RECORDS SUPPLIED:
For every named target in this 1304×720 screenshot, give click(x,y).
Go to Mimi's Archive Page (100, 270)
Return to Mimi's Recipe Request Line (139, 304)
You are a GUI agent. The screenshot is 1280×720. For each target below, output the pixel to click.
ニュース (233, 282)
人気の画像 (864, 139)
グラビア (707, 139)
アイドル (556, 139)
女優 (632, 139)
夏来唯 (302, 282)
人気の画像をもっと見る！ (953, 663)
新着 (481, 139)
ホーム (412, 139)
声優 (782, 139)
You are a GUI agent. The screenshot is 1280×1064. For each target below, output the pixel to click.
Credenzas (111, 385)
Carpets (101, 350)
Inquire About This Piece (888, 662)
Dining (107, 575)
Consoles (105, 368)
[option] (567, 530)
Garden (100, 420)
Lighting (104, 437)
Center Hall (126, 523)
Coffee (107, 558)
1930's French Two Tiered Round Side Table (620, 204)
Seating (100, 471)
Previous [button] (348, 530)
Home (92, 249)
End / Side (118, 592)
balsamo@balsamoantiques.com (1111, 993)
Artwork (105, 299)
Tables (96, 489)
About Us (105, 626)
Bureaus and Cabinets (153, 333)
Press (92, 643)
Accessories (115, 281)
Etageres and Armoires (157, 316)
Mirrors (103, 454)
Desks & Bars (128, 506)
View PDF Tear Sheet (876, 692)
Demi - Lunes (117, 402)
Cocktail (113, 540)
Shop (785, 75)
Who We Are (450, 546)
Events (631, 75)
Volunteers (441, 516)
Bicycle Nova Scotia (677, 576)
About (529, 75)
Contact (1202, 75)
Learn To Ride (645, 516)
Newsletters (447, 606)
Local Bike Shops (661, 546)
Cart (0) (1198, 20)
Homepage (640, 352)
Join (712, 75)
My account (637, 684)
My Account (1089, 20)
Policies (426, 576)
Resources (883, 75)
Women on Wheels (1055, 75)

REQUIREMENTS:
Could you reproduce every item above line for line, without changing a single character?

FINISHED EXERCISE:
For every named target in this 1304×720 screenshot, give click(x,y).
Go to Mimi's Archive Page (100, 270)
Return to Mimi's Recipe Request Line (139, 304)
You are a GUI agent. The screenshot is 1280×720. For each target below, output the pixel to click.
ニュース (233, 282)
人気の画像 (864, 139)
グラビア (707, 139)
アイドル (556, 139)
女優 (632, 139)
夏来唯 (302, 282)
人気の画像をもっと見る！ (953, 663)
新着 (481, 139)
ホーム (412, 139)
声優 (782, 139)
You are a GUI agent. The screenshot is 1280×1064. For each target below, output the pixel to click.
Credenzas (111, 385)
Carpets (101, 350)
Inquire About This Piece (888, 662)
Dining (107, 575)
Consoles (105, 368)
[option] (567, 530)
Garden (100, 420)
Lighting (104, 437)
Center Hall (126, 523)
Coffee (107, 558)
1930's French Two Tiered Round Side Table (620, 204)
Seating (100, 471)
Previous [button] (348, 530)
Home (92, 249)
End / Side (118, 592)
balsamo@balsamoantiques.com (1111, 993)
Artwork (105, 299)
Tables (96, 489)
About Us (105, 626)
Bureaus and Cabinets (153, 333)
Press (92, 643)
Accessories (115, 281)
Etageres and Armoires (157, 316)
Mirrors (103, 454)
Desks & Bars (128, 506)
View PDF Tear Sheet (876, 692)
Demi - Lunes (117, 402)
Cocktail (113, 540)
Shop (785, 75)
Who We Are (450, 546)
Events (631, 75)
Volunteers (441, 516)
Bicycle Nova Scotia (677, 576)
About (529, 75)
Contact (1202, 75)
Learn To Ride (645, 516)
Newsletters (447, 606)
Local Bike Shops (661, 546)
Cart (0) (1198, 20)
Homepage (640, 352)
Join (712, 75)
My account (637, 684)
My Account (1089, 20)
Policies (426, 576)
Resources (883, 75)
Women on Wheels (1055, 75)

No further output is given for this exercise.